In the records below, find the lines that include "computer" and copy each.

───

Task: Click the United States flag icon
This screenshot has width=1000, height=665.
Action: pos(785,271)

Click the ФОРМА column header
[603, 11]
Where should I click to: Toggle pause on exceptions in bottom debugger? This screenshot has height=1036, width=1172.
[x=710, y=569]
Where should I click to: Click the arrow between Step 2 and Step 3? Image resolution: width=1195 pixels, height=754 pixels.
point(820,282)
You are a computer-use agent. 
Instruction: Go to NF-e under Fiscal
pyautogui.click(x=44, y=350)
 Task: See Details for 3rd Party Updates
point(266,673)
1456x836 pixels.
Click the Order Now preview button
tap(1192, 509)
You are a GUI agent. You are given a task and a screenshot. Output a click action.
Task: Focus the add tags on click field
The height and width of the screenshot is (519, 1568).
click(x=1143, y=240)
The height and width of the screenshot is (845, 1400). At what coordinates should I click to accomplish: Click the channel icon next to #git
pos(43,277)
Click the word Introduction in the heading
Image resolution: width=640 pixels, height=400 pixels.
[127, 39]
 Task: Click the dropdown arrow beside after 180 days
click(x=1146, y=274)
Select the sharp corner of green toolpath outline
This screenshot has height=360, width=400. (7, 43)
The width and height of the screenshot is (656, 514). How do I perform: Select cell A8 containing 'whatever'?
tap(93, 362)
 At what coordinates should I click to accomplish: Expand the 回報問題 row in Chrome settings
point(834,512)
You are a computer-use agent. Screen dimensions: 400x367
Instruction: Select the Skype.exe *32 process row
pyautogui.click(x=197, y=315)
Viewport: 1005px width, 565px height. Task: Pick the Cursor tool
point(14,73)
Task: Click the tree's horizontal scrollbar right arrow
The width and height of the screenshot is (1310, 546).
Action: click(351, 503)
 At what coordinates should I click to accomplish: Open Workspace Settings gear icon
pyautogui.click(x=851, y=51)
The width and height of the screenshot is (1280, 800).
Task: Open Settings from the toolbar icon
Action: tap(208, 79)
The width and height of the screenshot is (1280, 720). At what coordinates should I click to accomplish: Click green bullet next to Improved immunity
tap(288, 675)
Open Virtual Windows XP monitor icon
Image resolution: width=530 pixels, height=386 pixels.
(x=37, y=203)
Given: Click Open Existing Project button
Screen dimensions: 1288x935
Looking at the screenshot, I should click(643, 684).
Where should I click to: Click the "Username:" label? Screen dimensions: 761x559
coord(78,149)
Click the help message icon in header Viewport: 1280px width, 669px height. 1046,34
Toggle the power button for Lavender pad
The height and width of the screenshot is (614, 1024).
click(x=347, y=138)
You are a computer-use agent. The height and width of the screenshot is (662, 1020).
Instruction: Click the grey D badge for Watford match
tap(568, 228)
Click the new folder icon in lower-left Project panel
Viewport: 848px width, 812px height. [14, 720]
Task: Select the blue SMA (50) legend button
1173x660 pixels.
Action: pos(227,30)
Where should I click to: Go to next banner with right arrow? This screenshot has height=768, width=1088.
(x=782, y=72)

───

— TASK ANSWER —
You are a computer-use agent. 
You are a computer-use agent. Screen dimensions: 400x367
You are a computer-use agent. The height and width of the screenshot is (662, 1020).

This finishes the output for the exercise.